Cisco IT has deployed WAN VPNs in every region of the world and continues to evaluate its connectivity needs worldwide and employ WAN VPN technology when and where it makes business sense.
Cisco IT has chosen to build the VPN solution in deploying VPN services for WAN connectivity and disaster recovery.
Note
According to Craig Huegen, Cisco IT network architect, in the Cisco On Cisco Case Study Series, “Internet VPN is ideal where dedicated WAN connectivity is cost-prohibitive, or as a final disaster recovery mechanism between major sites, or to use common infrastructure between Cisco partners, and where Cisco maintains a presence at partner sites.”
Note
The source of the majority of the material in this chapter is the Cisco case-study document, “Cisco Uses WAN VPNs to Provide Cost-Effective Remote Site and Disaster Recovery Connectivity.” You can find it at http://www.cisco.com/web/about/ciscoitatwork/case_studies/routing_dl7.html. Much of the material in this chapter is verbatim from that source, but there are many areas where the source material has been adapted to apply to this particular Short Cut. Any inaccuracies introduced into the original work as a result of this adaptation are solely the responsibility of the author of this chapter.
WAN connectivity in the industry generally is achieved over leased circuits.
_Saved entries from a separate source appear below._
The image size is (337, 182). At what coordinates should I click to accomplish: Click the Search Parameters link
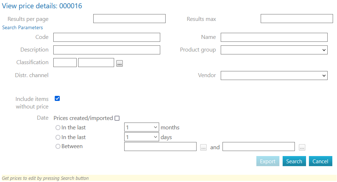coord(22,28)
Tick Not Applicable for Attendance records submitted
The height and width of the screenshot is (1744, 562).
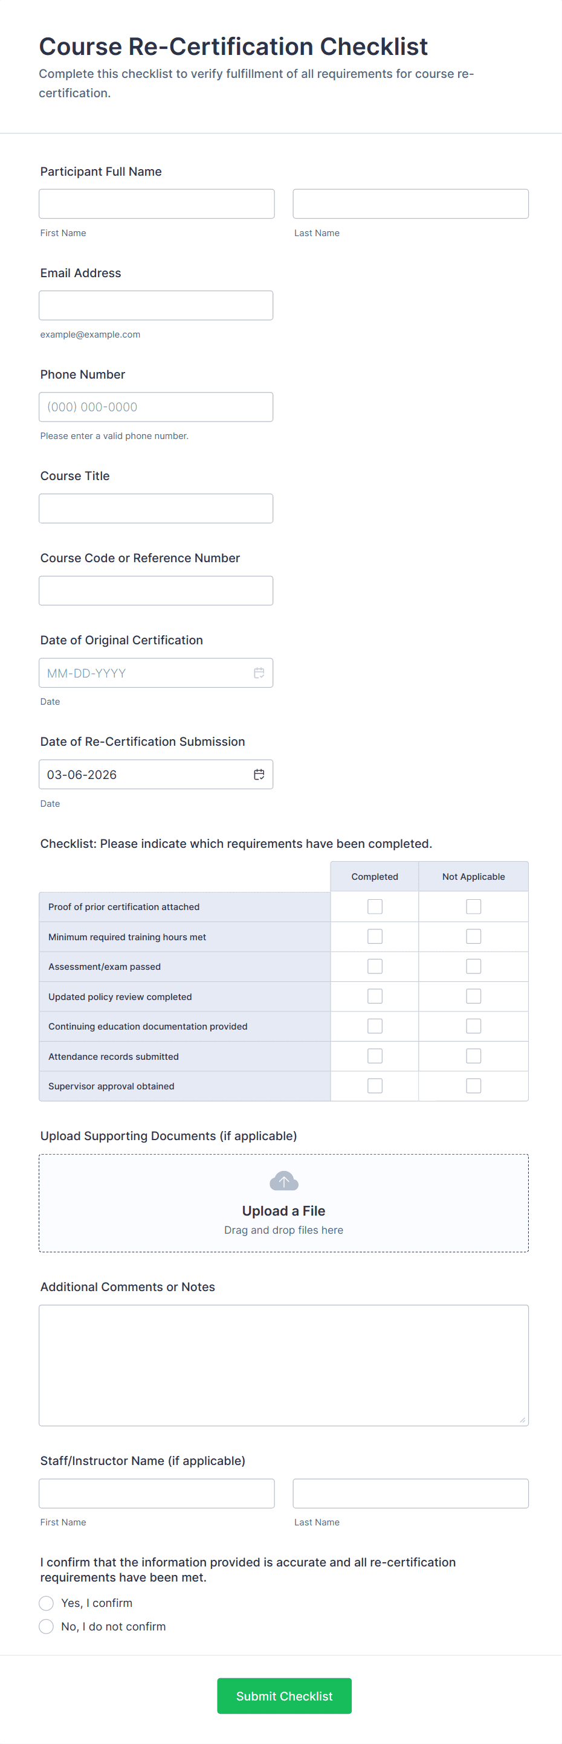[x=473, y=1056]
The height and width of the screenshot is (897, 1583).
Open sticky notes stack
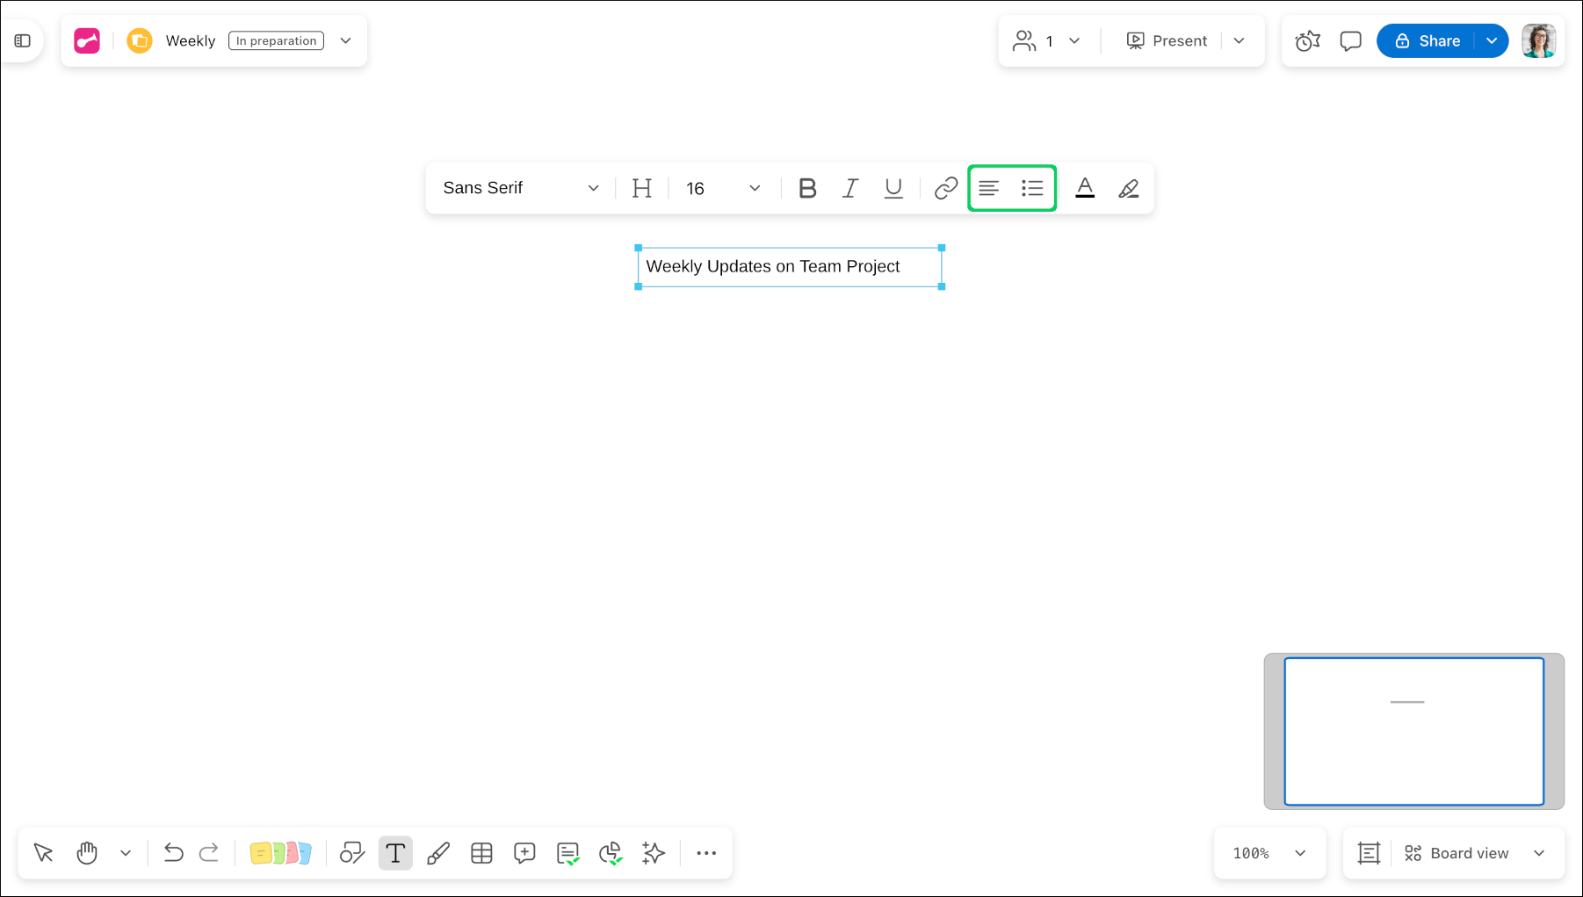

Depending on the businesses’ need of connectivity, the leased lines are sized to provide adequate bandwidth bits per second (bps), availability and response times, as well as quality of service (QoS).
Several issues are associated with connecting global locations over the leased-lines network. High cost, unreliability, poor infrastructure, inconsistent costs for the same service, and time to get a leased line are some of these issues because the carrier infrastructure in the world is at different maturity levels.
Cisco Systems, Inc., is a global organization with more than 250 company sites worldwide. It is essential that Cisco IT provide and maintain adequate connectivity to every site and location. Sites can range from large campuses such as San Jose, California, and Research Triangle Park (RTP), North Carolina, with thousands of employees, to small remote field offices such as Anchorage, Alaska, with eight employees. Cisco IT’s goal is to provide high-performance, high-availability network connectivity as soon as it is needed at each site. The challenge is finding the right technical solution at the best price at each location. Internet VPN circuits for either primary or backup connectivity is the solution of choice for a small but increasing number of Cisco locations. There are three main areas where selection of Internet VPN replacing traditional WAN circuits is examined:
VPN connections as primary WAN links between Cisco offices
VPN connections as a disaster recovery for WAN links between global regions
VPN connections as WAN links between Cisco offices and partner locations
The main challenges are reliability and cost-effectiveness together for the transport types available. Adding disaster recovery requirements makes the challenge even harder.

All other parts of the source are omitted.